Searching over 5,500,000 cases.

Buy This Entire Record For $7.95

Official citation and/or docket number and footnotes (if any) for this case available with purchase.

Learn more about what you receive with purchase of this case.

National Blvd. Bank v. Corydon Travel Bureau


APRIL 15, 1968.




Appeal from the Circuit Court of Cook County; the Hon. EDWARD G. SCHULTZ, Judge, presiding. Judgment reversed and cause remanded with directions.


On October 1, 1965, a judgment by confession on a series of ten promissory notes was entered against Corydon Travel Bureau, Inc., and Alan R. Rosenberg in favor of plaintiff, National Boulevard Bank of Chicago, for the amount of $243,870.86. At the same time judgment by confession was entered against Sam Silver and Melvin E. Levinson in the amount of $138,570.37, pursuant to their guaranty on five of the aforementioned notes. Defendants Melvin E. Levinson and Sam Silver separately petitioned the court to "vacate and reopen" the judgment by confession, each movant attaching an affidavit in support of his motion. After a hearing, each of the motions to "vacate and reopen" the judgment was denied and the judgment by confession was confirmed. Only Levinson prosecutes this appeal.

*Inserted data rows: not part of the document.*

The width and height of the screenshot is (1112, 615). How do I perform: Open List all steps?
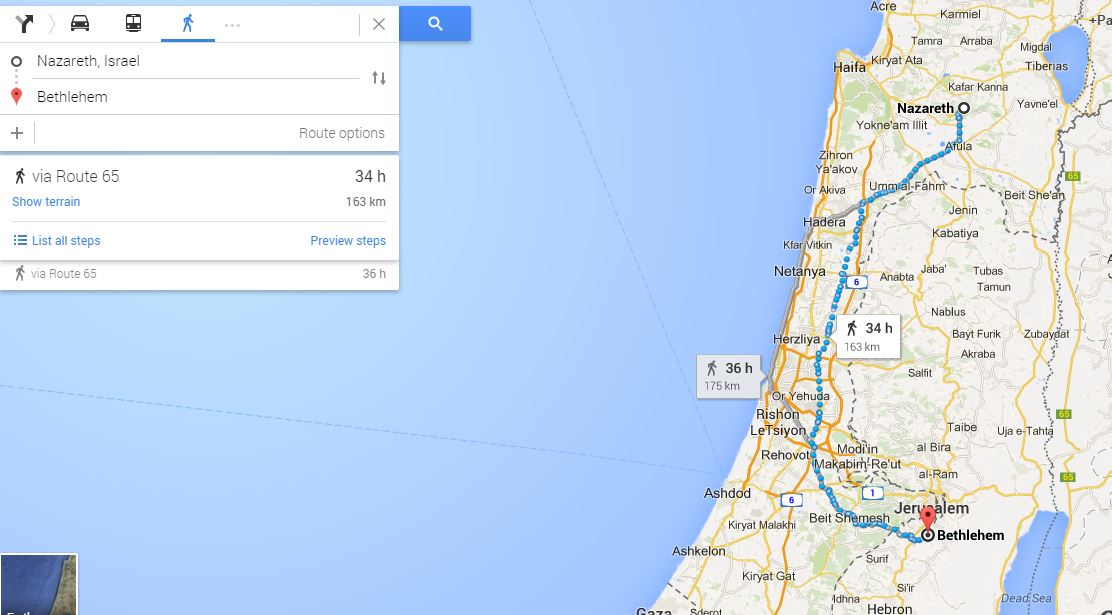pos(57,240)
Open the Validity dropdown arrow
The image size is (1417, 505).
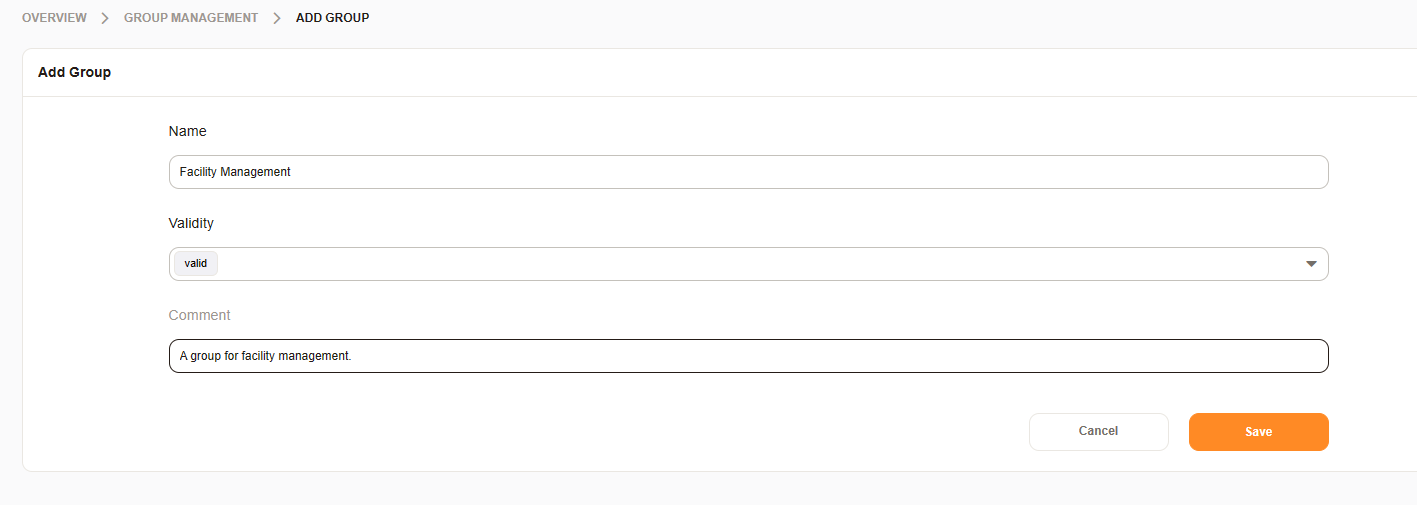click(x=1311, y=264)
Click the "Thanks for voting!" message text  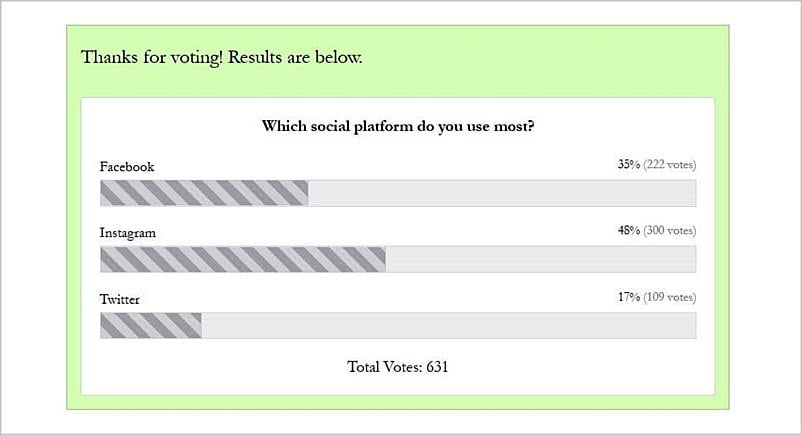point(152,57)
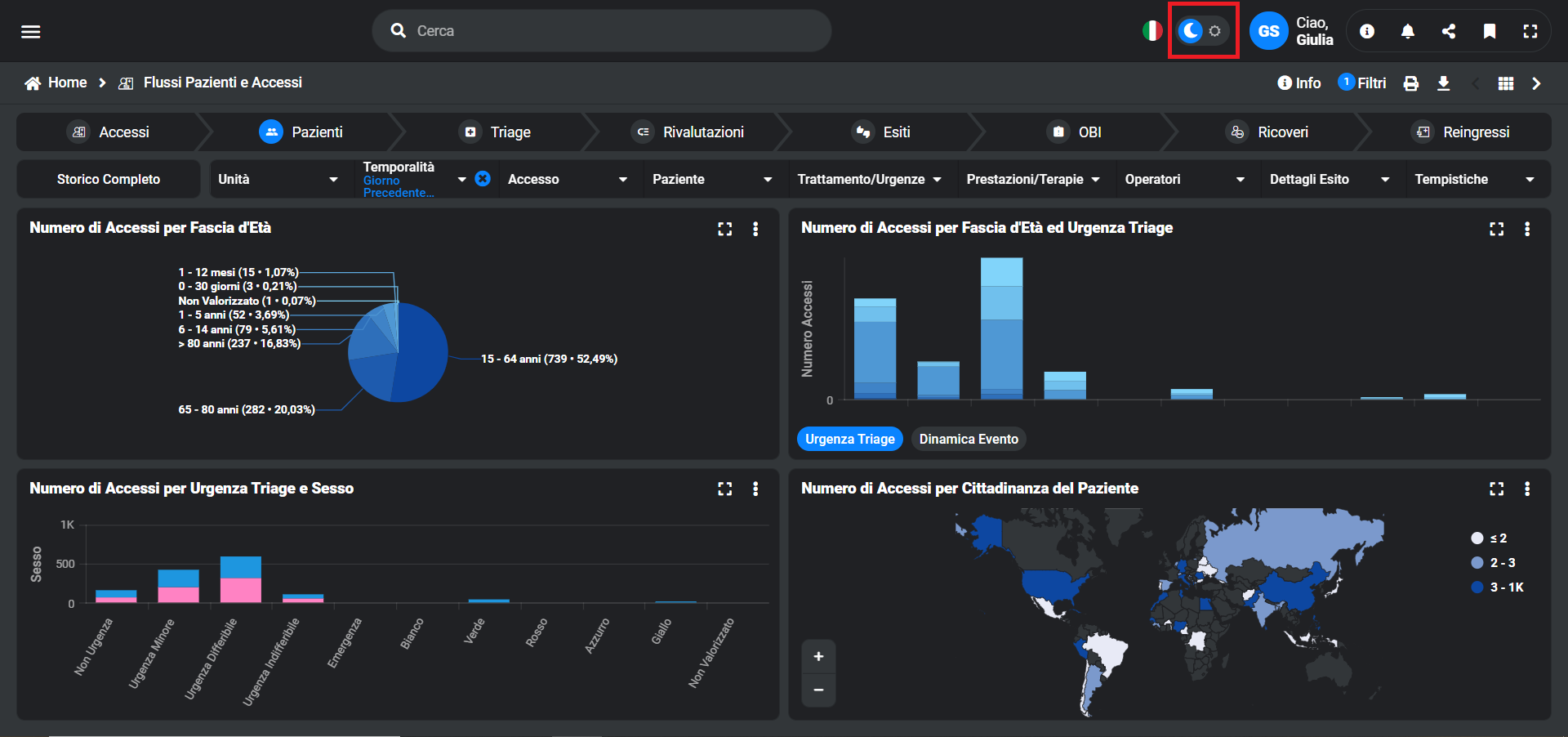Click the share icon in header

point(1448,31)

The procedure for opening a judgment by confession is governed by Supreme Court Rule 23, (Ill Rev Stats 1965, c 110, § 101.23) now Supreme Court Rule 276 (Ill Rev Stats 1967, c 110A, § 276). The Rule provides:

"A motion to open a judgment by confession shall be supported by affidavit in the manner provided by Rule 15 for summary judgments, and shall be accompanied by a verified answer which defendant proposes to file. If the motion and affidavit disclose a prima facie defense on the merits to the whole or a part of the plaintiff's demand, the court shall set the motion for hearing. The plaintiff may file counteraffidavits. If, at the hearing upon the motion, it appears that the defendant has a defense on the merits to the whole or a part of the plaintiff's demand and that he has been diligent in presenting his motion to open the judgment, the court shall sustain the motion either as to the whole of the judgment or as to any part thereof as to which a good defense has been shown, and the case shall thereafter proceed to trial upon the complaint, answer, and any further pleadings which are required or permitted. If an order is entered opening the judgment, defendant may assert any counterclaim, and plaintiff may amend his complaint so as to assert any other claims, including claims which have accrued subsequent to the entry of the original judgment. The issues of the case shall be tried by the court without a jury unless the defendant or the plaintiff demand a jury and pay the proper fee (if one is required by law) to the clerk at the time of the entry of the order opening the judgment. The original judgment stands as security, and all further proceedings thereon are stayed until the further order of the court, but if the defense is to a part only of the original judgment, the judgment stands as to the balance and execution may issue thereon. If a defendant files a motion supported by affidavit which does not disclose a defense to the merits but discloses a counterclaim against the plaintiff, and defendant has been diligent in presenting his motion, the trial court may permit the filing of the counterclaim and stay all proceedings on the judgment by confession until the counterclaim is disposed of."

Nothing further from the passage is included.